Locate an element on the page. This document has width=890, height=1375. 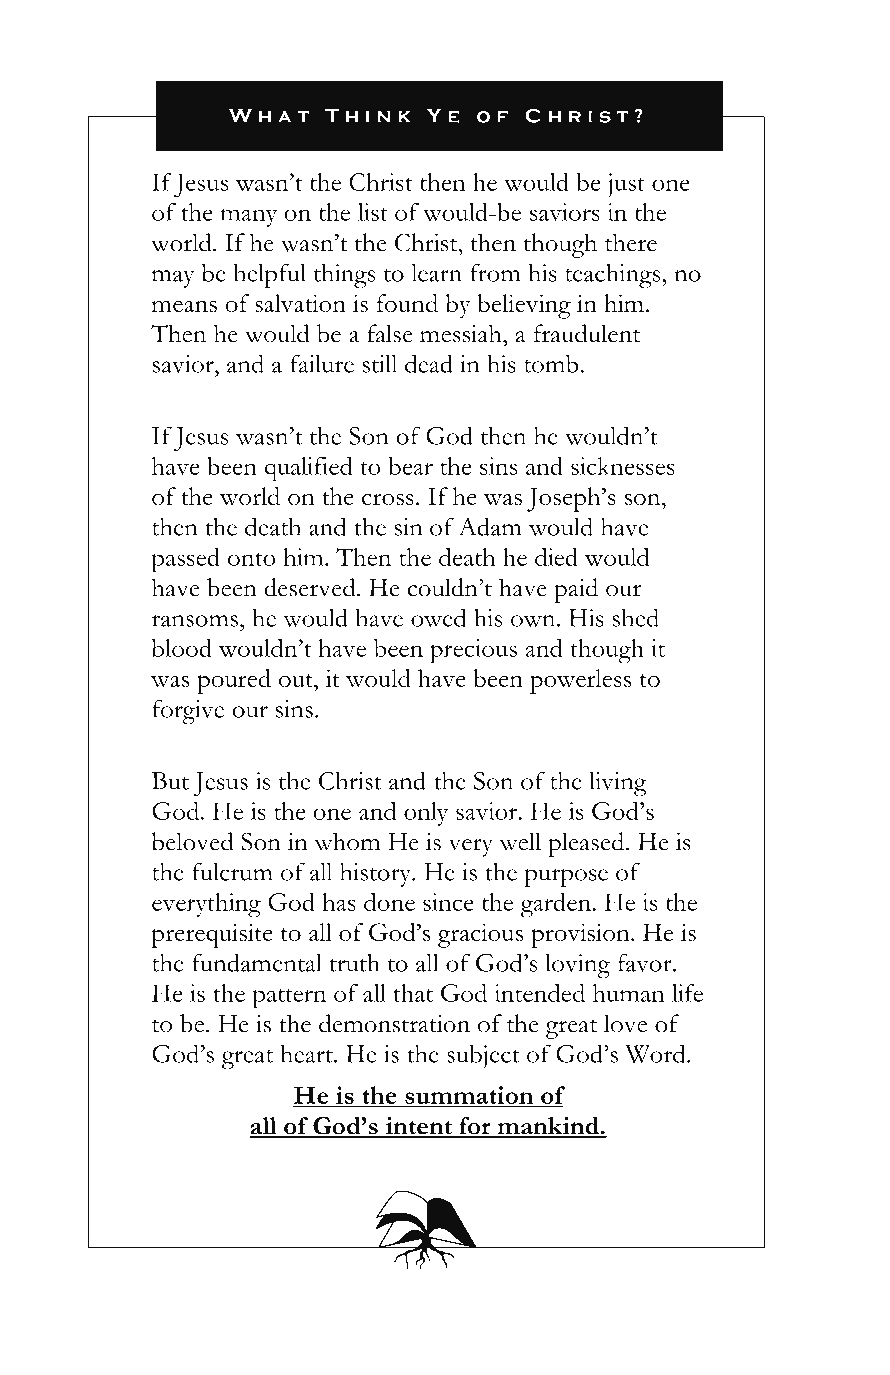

━━━━━━━━━━

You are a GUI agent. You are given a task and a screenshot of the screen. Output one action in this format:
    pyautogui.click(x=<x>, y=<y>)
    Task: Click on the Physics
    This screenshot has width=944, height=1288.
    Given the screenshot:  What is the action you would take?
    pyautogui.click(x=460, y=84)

━━━━━━━━━━

What this task involves:
Revise the lines of material between the ones holding "You are a GUI" and "you would take?", inclusive, so that "agent" becomes "assistant" and nothing else changes. Give back only those lines.

Correct answer:
You are a GUI assistant. You are given a task and a screenshot of the screen. Output one action in this format:
    pyautogui.click(x=<x>, y=<y>)
    Task: Click on the Physics
    This screenshot has width=944, height=1288.
    Given the screenshot:  What is the action you would take?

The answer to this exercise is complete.